We use the same simple client-server application: the client sends a line of data, and the server capitalizes and returns it.

TCP Client Code: TCPClient.py

The client’s code reflects the need to establish the connection before sending data.

from socket import socket, AF_INET, SOCK_STREAM
 
 
serverName = 'localhost'
serverPort = 12000
 
clientSocket = socket(AF_INET, SOCK_STREAM)
clientSocket.connect((serverName, serverPort))
sentence = input('Input lowercase sentence:')
clientSocket.send(sentence.encode())
modifiedSentence = clientSocket.recv(1024)
print('From Server: ', modifiedSentence.decode())
clientSocket.close()

Client Code Analysis:

  • clientSocket = socket(AF_INET, SOCK_STREAM): The second parameter, SOCK_STREAM, indicates that this is a TCP socket.
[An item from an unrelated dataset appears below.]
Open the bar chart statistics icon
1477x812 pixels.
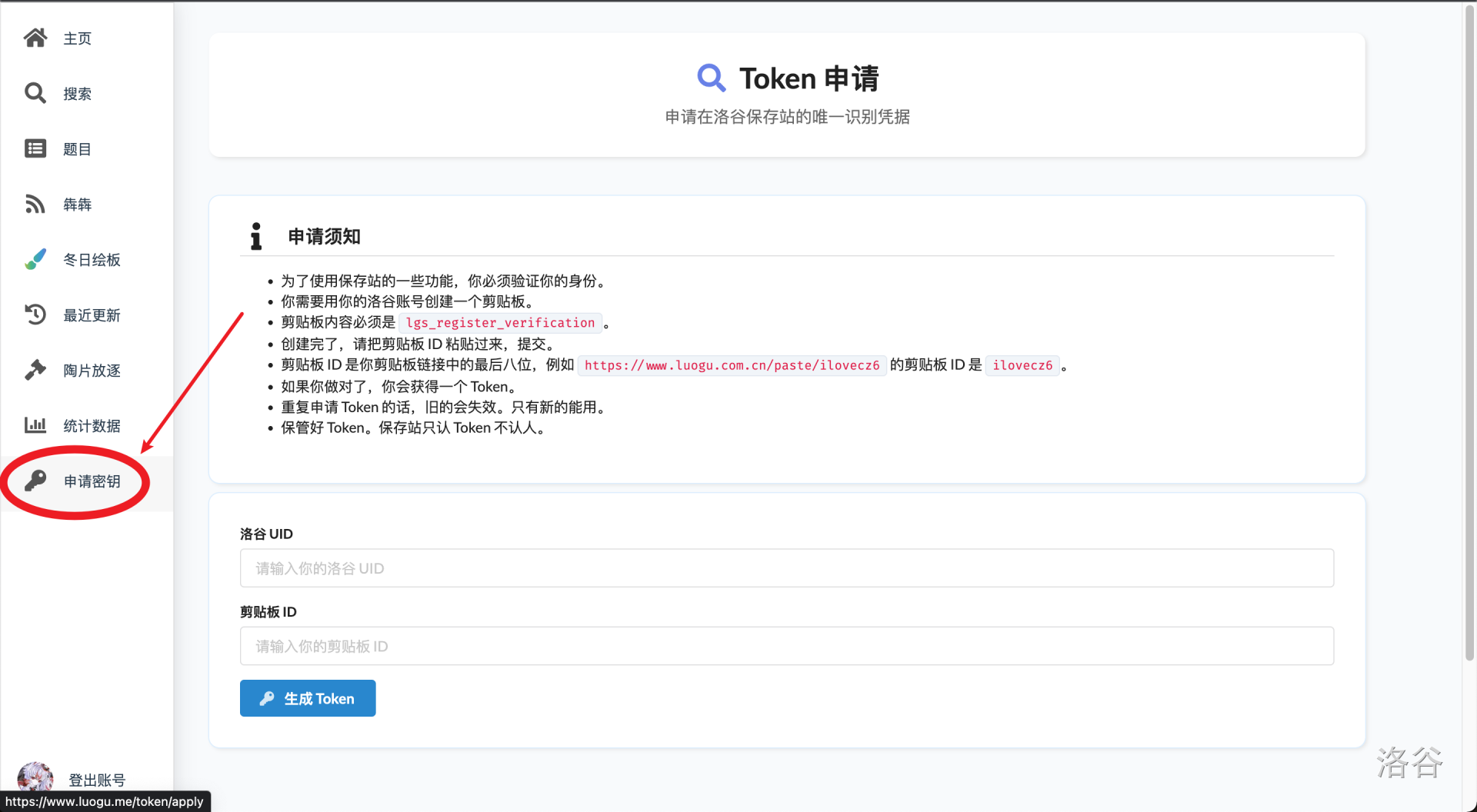[35, 425]
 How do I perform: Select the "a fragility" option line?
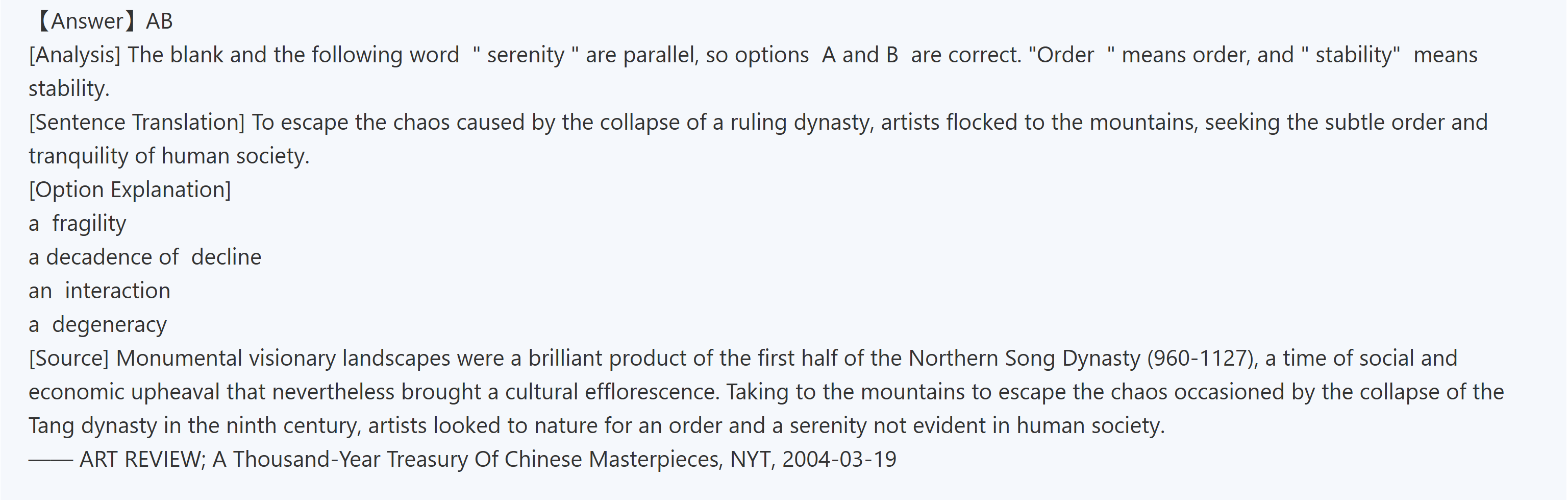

The operating system assigns the client’s port number.
  • clientSocket.connect((serverName, serverPort)): This line initiates the TCP connection. After it executes, the three-way handshake is complete, and the connection is established.
  • clientSocket.send(sentence.encode()): The client program simply drops the bytes into the TCP connection via its socket; it does not explicitly attach a destination address.
  • clientSocket.close(): This line closes the socket and, consequently, closes the TCP connection, causing TCP in the client to send the necessary termination message to the server’s TCP.

TCP Server Code: TCPServer.py

The server must bind the welcoming socket and listen for connection requests indefinitely.

from socket import socket, AF_INET, SOCK_STREAM
 
 
serverPort = 12000
 
serverSocket = socket(AF_INET, SOCK_STREAM)
serverSocket.bind(('', serverPort))
serverSocket.listen(1)
print('The server is ready to receive')
while True:
    connectionSocket, addr = serverSocket.accept()
    sentence = connectionSocket.recv(1024).decode()
    capitalizedSentence = sentence.upper()
    connectionSocket.send(capitalizedSentence.encode())
    connectionSocket.close()

Server Code Analysis:

  • serverSocket.bind(('', serverPort)): This assigns the server port number (12000) to the welcoming socket.
  • serverSocket.listen(1): This command has the server listen for TCP connection requests from clients.
  • connectionSocket, addr = serverSocket.accept(): When a client “knocks,” this method is invoked on the serverSocket. It then creates a new socket (connectionSocket) dedicated to that client. The client and server complete the handshake, and the dedicated TCP connection is established.
  • connectionSocket.recv(...) and connectionSocket.send(...): The server uses this new, dedicated socket to receive the client’s sentence and send the modified sentence back.
  • connectionSocket.close(): The server closes the dedicated connection socket. The serverSocket remains open in the while True loop, allowing it to immediately accept another client connection.